Sie hatte Deutsch gesprochen. Jetzt dämmerte es Carlo, dass er unter all den Gästen einen besonderen Status genoss. Er hörte sich eine Erwiderung murmeln und spürte, wie sein Deodorant langsam aber sicher versagte. Sie schenkte ihm ihr bezaubernstes Lächeln und prostete ihm augenzwinkernd zu. Dann nahm sie die Konversation mit ihren Gästen an der gegenüberliegenden Seite der Tafel wieder auf. Wenn sie sich vorbeugte, um sich im Stimmengewirr dem Ungar, dem Italiener und der Österreicherin verständlich zu machen, warf er ihr verstohlene Blicke zu. Er betrachtete fasziniert das Profil ihres stets freundlich lächelnden Gesichts, das von dem grazilen Kinn, von den vollen Lippen und von der sanft geschwungenen Nase beherrscht wurde.

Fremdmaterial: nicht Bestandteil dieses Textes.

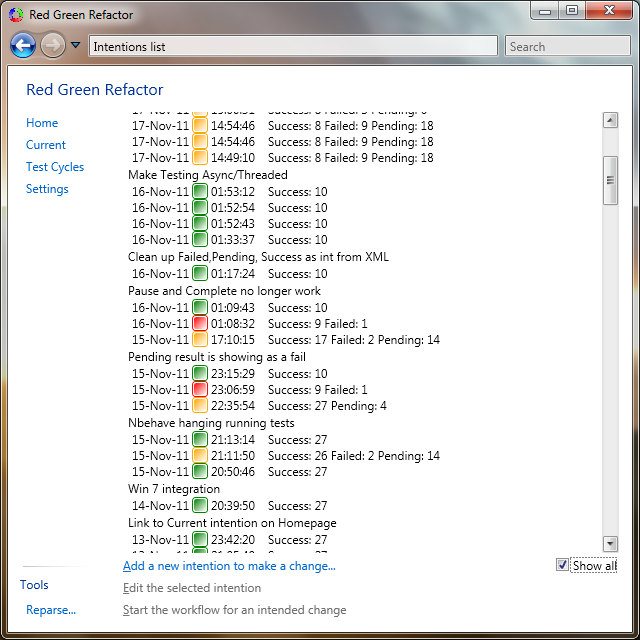
Task: Open the Home page in sidebar
Action: pos(42,123)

Während des Dinners war die Unterhaltung verständlicherweise etwas ins Stocken geraten. Lediglich der dicke Ungar redete unentwegt, was die Österreicherin mit missbilligenden Blicken durch ihre Hornbrille quittierte. Als das Dessert aufgetragen wurde, schenkte Sina van der Moelen Carlo wieder mehr Aufmerksamkeit.
„Wie gefällt Ihnen Ihre Unterkunft hier in der Stadt?“
„Ich kann mich nicht beklagen. Leider bleibt kaum Zeit, das umfangreiche Freizeitangebot komplett zu nutzen.“
„Es freut mich, dass das Hotel ihren Vorstellungen entspricht.“ versicherte Sie ihm und rührte mit einem winzigen Silberlöffel den Espresso in der dünnwandigen Tasse um. „Mein Vater hat es seinerzeit gebaut, obwohl der Bedarf an Hotelbetten bereits weitestgehend gedeckt war. Er setzte damals auf ein exklusives Wellnessangebot. Das war damals noch alles andere als eine Selbstverständlichkeit. Doch der Erfolg gab ihm Recht.“
Carlo nickte zustimmend und beobachtete Sina van der Moelen, wie sie das zierliche Tässchen ergriff und vorsichtig an die gespitzten Lippen setzte. An ihren schlanken Fingern war kein einziger Ring zu entdecken.
„Ich habe kaum eine schönere Badelandschaft gesehen als die Delfin-Therme.“ versicherte er aufrichtig. Sie leckte sich genießerisch die unaufdringlich geschminkten Lippen.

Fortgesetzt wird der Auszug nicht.